|Turechek, William - CORNELL UNIVERSITY|
Submitted to: Phytopathology
Publication Type: Peer Reviewed Journal
Publication Acceptance Date: May 24, 2004
Publication Date: October 1, 2004
Citation: Turechek, W., Mahaffee, W.F. 2004. Spatial pattern analysis of hop powdery mildew in the pacific northwest: implication for sampling. Phytopathology. 94(10):1116-1128. Interpretive Summary: This research was conduted to determine the pattern of hop powdery mildew disease spread in commerical hop yards in order to develop efficient sampling stratagies to be used by researchers and growers. Statistical analysis of 3 years of data indicated that hop powdery mildew was nearly randomly distributed with no discernable aggegration (foci)suggesting that epidemics are initiated from a well distributed or readily dispersable overwintering population. Accurate estimates of hop powdery mildew disease levels will require observations at the plant level from several rows randomly selected through the field, since disease could occur anywhere in the yard.

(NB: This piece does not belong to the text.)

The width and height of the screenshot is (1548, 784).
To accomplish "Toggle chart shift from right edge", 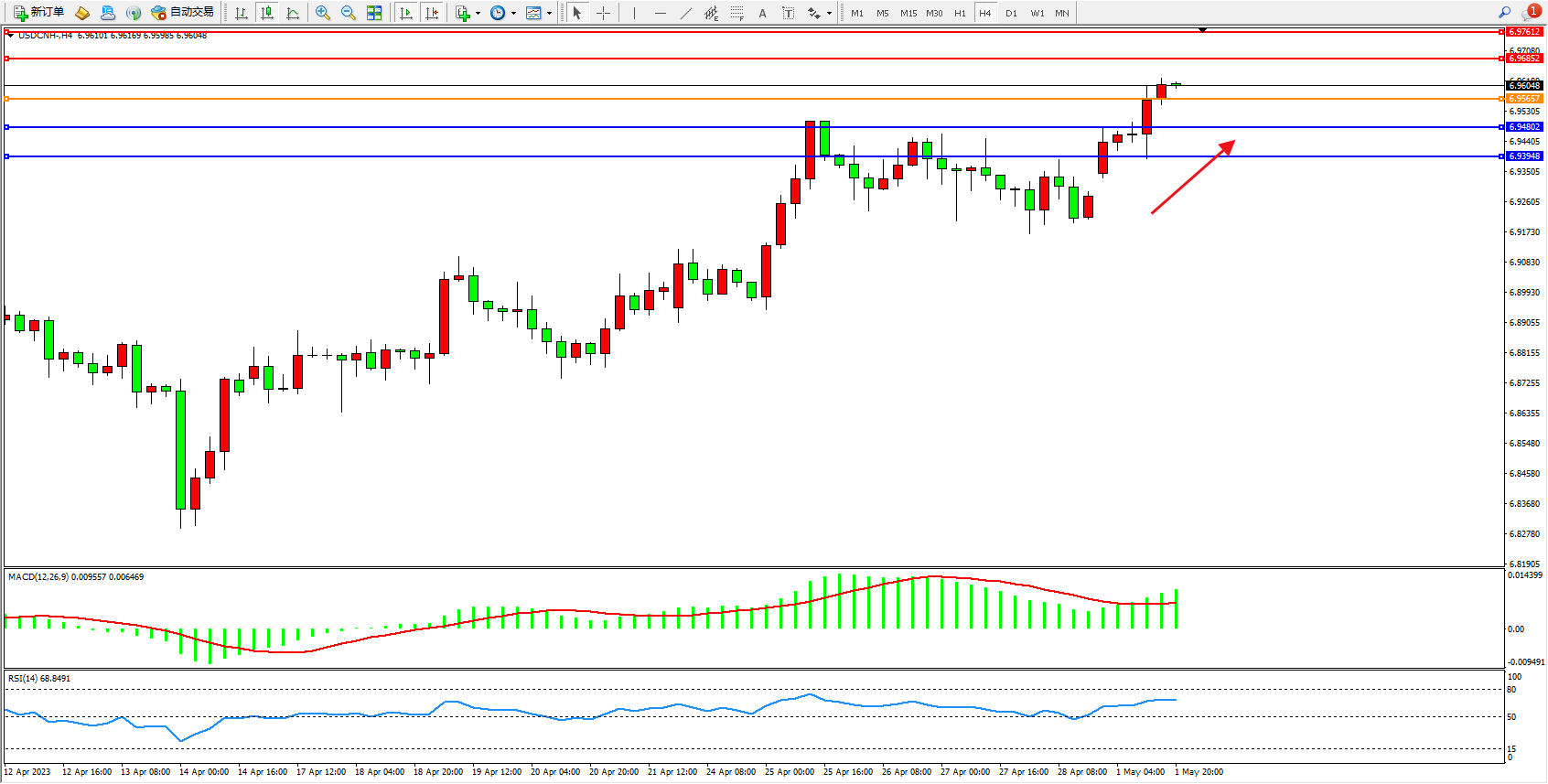I will point(433,13).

Technical Abstract: The spatial pattern of hop powdery mildew (HPM) was characterized using 3 years of disease incidence (DI) data. Commercial hop yards with a history of HPM were divided into 20 row strata (H) with 1 row from each strata randomly sampled. Binomial and beta binomial frequency distributions were fit to N sampling units observed in each row and to 'N sampling units observed in each yard. Distributional analyses indicated that DI was better characterized by the beta-binomial than the binomial distribution in 25% and 47% of the data sets at the row and yard scales, respectively, according to a log-likelihood ratio test. Median values of the beta-binomial parameter theta, a measure of small-scale aggregation, were near 0 at both sampling scales indicating DI was close to being randomly distributed. Variability in DI among rows sampled in the same yard usually increased with mean incidence at the yard scale. Spatial autocorrelation analyses, a measure of large-scale aggregation patterns, indicated that DI was not correlated between sampling units over several lag distances. Results of covariance analysis showed that heterogeneity of DI was not dependent upon variety, region, or time of year when sampling was conducted. Hierarchical analysis showed that DI at the sampling unit scale (proportion of plants with theta 1 diseased leaves) increased as a saturation-type curve with respect to incidence at the leaf level and was described by a binomial function modified to account for the effects of heterogeneity through an effective sample size. Use of these models may permit sampling at the plant scale while allowing inferences to be made at the leaf scale. HPM was nearly randomly distributed with no discernable foci suggesting epidemics are initiated from a well distributed or readily dispersible overwintering population.